After finally making it out of Kerala, we had a quick, 36-hour pitstop in Vik’s home state of Karnataka to visit the Bangalore chapter of the Kaberi Admiration Society (Vik’s Usha Aunty and Ramarao Uncle, cousin Nayan and his wife Gauri, and their two energetic kids, Aditya and Vir).

Staying with Usha Aunty and Ramarao Uncle allowed us to enjoy a break from our hectic schedule. Kaberi and Ramarao Uncle chatted over coffee in the mornings while Vik slept in. Evenings featured scintillating conversation over pre-dinner drinks (Kaberi tried Johnny Walker Black for the first time and discovered that she is not a scotch aficionado). Usha Aunty and Kaberi also enjoyed some quality girl time together, so much so that they are both convinced that they were close in a previous life.

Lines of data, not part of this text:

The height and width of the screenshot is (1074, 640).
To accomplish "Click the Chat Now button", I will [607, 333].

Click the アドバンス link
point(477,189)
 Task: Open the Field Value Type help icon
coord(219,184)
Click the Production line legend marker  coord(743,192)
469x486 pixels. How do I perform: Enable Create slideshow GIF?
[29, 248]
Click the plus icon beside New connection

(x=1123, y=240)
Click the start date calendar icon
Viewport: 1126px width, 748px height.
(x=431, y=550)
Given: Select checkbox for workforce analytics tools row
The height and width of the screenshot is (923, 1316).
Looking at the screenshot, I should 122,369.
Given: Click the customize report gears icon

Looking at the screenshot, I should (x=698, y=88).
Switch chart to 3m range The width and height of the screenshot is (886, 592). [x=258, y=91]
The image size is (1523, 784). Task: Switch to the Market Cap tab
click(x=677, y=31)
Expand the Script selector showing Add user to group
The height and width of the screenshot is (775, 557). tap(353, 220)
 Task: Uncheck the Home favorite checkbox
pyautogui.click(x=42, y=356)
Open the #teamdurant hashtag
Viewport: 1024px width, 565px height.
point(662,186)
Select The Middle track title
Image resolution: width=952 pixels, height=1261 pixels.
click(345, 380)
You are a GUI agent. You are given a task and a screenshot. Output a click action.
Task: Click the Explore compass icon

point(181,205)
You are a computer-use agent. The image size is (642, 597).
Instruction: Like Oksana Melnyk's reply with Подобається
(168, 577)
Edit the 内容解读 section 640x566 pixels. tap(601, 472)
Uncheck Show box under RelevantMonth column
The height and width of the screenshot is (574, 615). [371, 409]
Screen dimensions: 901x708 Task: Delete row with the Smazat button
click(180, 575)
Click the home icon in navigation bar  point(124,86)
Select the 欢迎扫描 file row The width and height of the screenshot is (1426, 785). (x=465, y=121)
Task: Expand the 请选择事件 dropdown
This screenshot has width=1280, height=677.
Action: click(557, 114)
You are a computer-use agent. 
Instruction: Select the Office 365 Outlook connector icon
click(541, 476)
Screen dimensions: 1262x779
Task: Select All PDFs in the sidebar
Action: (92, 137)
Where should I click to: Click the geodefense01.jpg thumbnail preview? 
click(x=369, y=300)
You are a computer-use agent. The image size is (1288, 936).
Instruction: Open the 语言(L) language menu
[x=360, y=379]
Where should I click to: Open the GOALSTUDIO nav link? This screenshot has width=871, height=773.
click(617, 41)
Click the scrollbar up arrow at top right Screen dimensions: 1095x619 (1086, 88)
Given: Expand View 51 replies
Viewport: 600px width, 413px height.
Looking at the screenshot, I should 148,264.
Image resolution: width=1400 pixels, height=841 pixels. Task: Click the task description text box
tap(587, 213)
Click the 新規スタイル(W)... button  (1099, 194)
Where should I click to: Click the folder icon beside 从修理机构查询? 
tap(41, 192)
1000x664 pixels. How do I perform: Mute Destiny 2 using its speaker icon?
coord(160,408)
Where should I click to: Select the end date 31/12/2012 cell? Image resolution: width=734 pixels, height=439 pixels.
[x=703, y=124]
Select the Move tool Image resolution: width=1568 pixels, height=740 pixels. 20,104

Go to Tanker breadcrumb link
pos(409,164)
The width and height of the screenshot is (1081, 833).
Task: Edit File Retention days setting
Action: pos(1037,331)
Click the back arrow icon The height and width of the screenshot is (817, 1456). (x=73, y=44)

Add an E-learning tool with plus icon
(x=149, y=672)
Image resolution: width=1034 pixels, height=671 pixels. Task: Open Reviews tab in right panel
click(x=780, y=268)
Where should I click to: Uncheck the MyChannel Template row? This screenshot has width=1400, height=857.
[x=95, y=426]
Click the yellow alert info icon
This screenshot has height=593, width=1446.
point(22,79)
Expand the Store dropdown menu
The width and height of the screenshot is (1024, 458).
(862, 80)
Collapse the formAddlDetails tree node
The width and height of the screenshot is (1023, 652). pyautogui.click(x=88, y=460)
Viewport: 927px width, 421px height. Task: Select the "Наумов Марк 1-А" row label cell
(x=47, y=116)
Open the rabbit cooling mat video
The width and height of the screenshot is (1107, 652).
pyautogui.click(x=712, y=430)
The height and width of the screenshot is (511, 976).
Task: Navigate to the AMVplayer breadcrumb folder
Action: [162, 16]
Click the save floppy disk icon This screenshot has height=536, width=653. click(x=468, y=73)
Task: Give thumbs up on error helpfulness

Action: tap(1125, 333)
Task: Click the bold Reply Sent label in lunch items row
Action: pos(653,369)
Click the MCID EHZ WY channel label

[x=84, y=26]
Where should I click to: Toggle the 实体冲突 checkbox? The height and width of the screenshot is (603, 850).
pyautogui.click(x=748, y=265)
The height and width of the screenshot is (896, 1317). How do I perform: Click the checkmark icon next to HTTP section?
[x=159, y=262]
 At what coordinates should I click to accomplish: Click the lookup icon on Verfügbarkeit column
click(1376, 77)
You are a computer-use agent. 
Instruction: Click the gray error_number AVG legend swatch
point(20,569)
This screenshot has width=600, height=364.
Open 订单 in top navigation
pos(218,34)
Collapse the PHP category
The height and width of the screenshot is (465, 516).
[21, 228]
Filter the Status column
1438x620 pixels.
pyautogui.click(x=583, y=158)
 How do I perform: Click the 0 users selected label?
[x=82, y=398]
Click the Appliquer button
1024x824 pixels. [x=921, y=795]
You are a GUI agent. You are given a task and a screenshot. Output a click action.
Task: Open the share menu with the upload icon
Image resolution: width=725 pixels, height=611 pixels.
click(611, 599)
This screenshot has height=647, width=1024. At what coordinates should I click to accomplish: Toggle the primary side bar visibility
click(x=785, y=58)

We also enjoyed spending time with the funloving Nayan and Gauri. Nayan, the consummate foodie, always introduces us to the best restaurants. On this visit, we enjoyed gourmet Chinese at Szechwan Court at the Oberoi Hotel, continental cuisine at Herb & Spice and Indian-style tapas at 90 Foot Road. But the undisputed gastronomical highlight of Bangalore was the green chili martini with a fierce bite and an excellent buzz (don’t worry, we managed to get our hands on the recipe).

In our limited time, we were able to see the progress of construction on Gauri’s and Nayan’s new house and spend some time with Aditya and Vir. Kaberi has decided she wants a son just like Vir, who could literally be her Mini Me. When 3-year-old Vir doesn’t get his way, he pouts and makes the pronouncement, “Fine-I’m-not-your-friend.” This amused Vik to no end and reminded him more than a little bit of the negotiating tactics of his significant other.

Even Bangalore’s more mundane moments were memorable. On Kaberi’s request, Nayan got her an appointment with his dentist. After a 20-minute cleaning (which cost $16), Kaberi emerged with nicely-polished pearly whites and a new appreciation for her Dad’s strategy of delaying dental treatment until his annual trips to India. An emerging global capitalist, Kaberi is now a huge proponent of personal dental arbitrage. Clearly, the global medical tourism boom has some legs. Meanwhile, Vik spent an inordinate amount of time coming up with list of names for Nayan's Indian beer venture. Vik took great satisfaction when several of his ideas summarily dismissed by Nayan for not being edgy enough (Darkhorse, Riptide, Firefly, Night Owl) were received warmly by a larger group of dinner companions.

We wished we could have stayed in Bangalore much longer, but we had a plane to catch to Jaipur, the capital city of India's northwestern state of Rajasthan (“Land of Kings”).